Carter Conboy
After finishing a degree in Computer Engineering at Queen's University, my technical interests in machine learning and data engineering inspired me to pursue a Master of Engineering in Applied Data Science at the University of Victoria.
My background in software development includes internships as an IT Developer with Queen's ITS and a Security Developer with the Canadian Department of National Defence.
In my personal life, I love nature, music, and tabletop games. I've also completed CAF basic training, biked the span of two countries, and spent a summer riding in helicopters, planting trees, and adventuring across northern Canada.
BioQ: Modern Reimplementation of DanQ Hybrid Neural Network
In collaboration with my colleague Yeshwanth Konka, I implemented and tested the Hybrid Neural Network described in the DanQ paper using modern frameworks and computing platforms in order to predict non-coding DNA function. The model architecture consisting of a convolutional neural network feeding into a bidirectional recurrent neural network is shown in the figure below.

The project was developed in Python using Pytorch and CUDA. Compared to the original project, our implementation achieved comparable performance with additional ease-of-use features
I strongly encourage you to check out the paper for more details!
Magic the Gathering Card Color Classification
As a final project for my Optimization for Machine Learning course, I developed a solution for the classification of Magic the Gathering (MTG) card color based on rules text by leveraging softmax logistic regression and doc2vec text embedding.
Magic The Gathering (MTG) is a popular trading card game which contains over 26,000 unique cards. Players select subsets of these cards to build decks which they use to play against each other. Each card is labeled as belonging to 1 of 5 colors: Blue, Black, Red, White or Green, and has rules text defining its game function.
The game’s design philosophy attempts to maintain a ”color pie” where each color of card owns a unique style and set of game mechanics, enabling the classification of a card’s color through its rules text. The project showcases a solution to this classification problem, demonstrating data acquisition and processing, as well ML model selection, training and assessment.
Please check out the paper for more details!
Passive Acoustic Monitoring of Marine Mammals
By leveraging CNNs for audio signal processing, my Capstone group built a solution for multiclass classification of marine mammals. The project used data from the Watkins Marine Mammal Sound Database and ResNet-18 model architecture.
By using MFCCs for feature extraction, we achieved good performance (93% accuracy), comparable to other species classification models.
The main achievements were feature engineering with signal processing methods, reducing the effect of class imbalances with custom loss functions, and increasing training efficiency with GPU processing.

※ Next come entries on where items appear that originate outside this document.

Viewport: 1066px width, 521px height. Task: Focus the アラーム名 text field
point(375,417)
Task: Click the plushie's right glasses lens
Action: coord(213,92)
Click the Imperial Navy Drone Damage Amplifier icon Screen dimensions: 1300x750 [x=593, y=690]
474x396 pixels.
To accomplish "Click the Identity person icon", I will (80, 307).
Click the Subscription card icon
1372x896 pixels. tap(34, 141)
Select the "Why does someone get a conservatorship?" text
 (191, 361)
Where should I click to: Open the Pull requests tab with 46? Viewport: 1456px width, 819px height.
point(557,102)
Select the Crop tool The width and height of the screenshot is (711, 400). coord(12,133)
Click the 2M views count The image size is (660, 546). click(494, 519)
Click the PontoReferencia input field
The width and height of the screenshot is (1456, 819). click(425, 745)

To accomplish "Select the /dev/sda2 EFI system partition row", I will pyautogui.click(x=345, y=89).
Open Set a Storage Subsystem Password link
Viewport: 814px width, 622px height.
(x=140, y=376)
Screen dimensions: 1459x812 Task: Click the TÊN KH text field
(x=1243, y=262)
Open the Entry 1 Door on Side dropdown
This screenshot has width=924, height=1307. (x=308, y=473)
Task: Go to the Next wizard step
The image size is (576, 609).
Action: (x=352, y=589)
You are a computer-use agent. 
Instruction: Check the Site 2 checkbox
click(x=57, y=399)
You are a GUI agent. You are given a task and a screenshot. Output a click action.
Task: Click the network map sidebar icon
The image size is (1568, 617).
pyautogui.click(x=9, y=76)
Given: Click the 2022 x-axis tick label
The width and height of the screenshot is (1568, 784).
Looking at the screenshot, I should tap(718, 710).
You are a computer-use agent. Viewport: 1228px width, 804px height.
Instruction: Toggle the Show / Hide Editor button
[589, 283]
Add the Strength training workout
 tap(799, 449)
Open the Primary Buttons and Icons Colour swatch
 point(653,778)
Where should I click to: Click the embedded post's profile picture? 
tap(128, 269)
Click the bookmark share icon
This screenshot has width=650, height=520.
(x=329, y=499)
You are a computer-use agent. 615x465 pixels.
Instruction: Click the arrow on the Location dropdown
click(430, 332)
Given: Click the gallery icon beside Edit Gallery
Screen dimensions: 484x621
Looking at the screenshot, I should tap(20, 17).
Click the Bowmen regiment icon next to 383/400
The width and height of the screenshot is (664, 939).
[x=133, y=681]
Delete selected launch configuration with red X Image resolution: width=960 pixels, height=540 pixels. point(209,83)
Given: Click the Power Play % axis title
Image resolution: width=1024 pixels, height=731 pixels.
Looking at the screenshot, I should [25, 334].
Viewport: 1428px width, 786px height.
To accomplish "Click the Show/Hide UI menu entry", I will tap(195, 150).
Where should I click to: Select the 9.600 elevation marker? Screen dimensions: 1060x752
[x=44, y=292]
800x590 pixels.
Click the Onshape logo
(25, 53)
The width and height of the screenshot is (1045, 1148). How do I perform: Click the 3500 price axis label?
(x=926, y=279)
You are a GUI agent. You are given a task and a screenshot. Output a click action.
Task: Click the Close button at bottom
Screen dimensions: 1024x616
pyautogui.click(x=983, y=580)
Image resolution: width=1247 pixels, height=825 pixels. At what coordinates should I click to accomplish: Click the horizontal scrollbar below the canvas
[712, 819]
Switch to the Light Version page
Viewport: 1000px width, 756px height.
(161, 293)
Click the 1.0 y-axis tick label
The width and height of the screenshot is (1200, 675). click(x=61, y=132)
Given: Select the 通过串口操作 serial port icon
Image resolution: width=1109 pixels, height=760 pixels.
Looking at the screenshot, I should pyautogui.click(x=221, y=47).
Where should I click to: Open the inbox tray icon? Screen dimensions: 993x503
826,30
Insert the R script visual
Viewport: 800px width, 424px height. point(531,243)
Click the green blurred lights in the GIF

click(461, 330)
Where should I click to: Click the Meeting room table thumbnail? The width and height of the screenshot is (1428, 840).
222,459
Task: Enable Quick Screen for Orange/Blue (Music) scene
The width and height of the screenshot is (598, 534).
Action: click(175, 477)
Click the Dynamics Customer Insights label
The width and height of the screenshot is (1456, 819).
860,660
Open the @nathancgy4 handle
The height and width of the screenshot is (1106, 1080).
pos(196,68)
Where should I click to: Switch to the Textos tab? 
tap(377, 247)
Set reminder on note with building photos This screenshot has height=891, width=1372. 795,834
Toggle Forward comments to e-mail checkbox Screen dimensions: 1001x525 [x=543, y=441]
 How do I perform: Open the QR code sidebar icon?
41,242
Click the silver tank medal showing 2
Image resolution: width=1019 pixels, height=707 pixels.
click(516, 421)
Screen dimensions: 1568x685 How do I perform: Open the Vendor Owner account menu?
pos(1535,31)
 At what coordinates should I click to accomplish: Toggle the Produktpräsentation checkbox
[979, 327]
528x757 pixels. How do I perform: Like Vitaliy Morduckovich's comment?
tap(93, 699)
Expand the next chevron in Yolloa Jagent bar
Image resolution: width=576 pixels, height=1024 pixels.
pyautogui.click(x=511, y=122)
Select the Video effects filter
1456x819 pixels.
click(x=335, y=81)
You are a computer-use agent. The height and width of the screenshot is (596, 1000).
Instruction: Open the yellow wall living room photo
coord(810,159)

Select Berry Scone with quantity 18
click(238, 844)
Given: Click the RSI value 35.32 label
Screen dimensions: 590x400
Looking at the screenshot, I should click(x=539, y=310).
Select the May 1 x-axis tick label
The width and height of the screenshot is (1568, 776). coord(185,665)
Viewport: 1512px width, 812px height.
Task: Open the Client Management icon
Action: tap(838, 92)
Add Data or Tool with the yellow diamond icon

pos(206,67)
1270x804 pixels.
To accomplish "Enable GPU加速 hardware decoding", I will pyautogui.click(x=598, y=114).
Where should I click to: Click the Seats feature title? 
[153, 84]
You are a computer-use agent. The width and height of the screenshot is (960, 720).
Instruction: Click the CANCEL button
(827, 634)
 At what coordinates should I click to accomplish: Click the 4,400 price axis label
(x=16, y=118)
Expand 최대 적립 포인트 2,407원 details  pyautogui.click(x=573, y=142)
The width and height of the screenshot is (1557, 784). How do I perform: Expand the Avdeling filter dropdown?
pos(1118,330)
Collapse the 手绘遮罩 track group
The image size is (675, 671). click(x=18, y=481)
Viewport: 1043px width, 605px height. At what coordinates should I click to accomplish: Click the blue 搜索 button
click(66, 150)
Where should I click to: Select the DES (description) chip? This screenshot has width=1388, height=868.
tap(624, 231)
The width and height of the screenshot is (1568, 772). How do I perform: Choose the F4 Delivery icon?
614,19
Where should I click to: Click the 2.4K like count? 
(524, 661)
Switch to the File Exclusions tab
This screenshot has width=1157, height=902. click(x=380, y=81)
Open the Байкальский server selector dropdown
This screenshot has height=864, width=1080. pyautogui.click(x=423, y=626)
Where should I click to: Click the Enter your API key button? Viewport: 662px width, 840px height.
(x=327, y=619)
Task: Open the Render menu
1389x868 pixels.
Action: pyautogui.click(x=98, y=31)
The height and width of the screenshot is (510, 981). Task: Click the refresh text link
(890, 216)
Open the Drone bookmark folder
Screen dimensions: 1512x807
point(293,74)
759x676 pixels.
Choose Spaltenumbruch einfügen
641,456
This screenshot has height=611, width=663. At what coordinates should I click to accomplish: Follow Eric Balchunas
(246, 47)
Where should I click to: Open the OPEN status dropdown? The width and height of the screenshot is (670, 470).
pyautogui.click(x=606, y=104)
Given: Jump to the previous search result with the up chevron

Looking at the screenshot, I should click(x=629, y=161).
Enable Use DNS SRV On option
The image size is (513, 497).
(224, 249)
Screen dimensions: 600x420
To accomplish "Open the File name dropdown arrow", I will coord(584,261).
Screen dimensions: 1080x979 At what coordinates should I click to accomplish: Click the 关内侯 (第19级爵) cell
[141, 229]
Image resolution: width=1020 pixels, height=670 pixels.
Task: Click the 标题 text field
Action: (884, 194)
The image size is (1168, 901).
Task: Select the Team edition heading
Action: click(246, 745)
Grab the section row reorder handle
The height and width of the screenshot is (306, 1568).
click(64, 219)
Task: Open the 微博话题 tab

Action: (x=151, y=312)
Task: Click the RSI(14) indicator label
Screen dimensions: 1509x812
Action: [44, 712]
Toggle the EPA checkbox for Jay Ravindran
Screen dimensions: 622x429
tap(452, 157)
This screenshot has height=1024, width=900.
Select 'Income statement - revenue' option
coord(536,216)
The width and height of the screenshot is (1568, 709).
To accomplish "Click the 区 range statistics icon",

Hyperparameter Optimization for Cancer Cell Classification
This project provides a binary classification solution to cancer cell classification using basic logistic regression and softmax regularization, investigating optimal hyperparameters for a balance between generalization and learning.
The project uses this dataset from the University of Wisconsin and basic gradient descent for optimization.
The figure above demonstrates the relationship between the softmax regularization term and training efficiency through a reduction of the objective function's condition number, as well as the relationship with model accuracy through reduced overfitting.
Next steps include systematic hyperparameter grid search with cross-validation.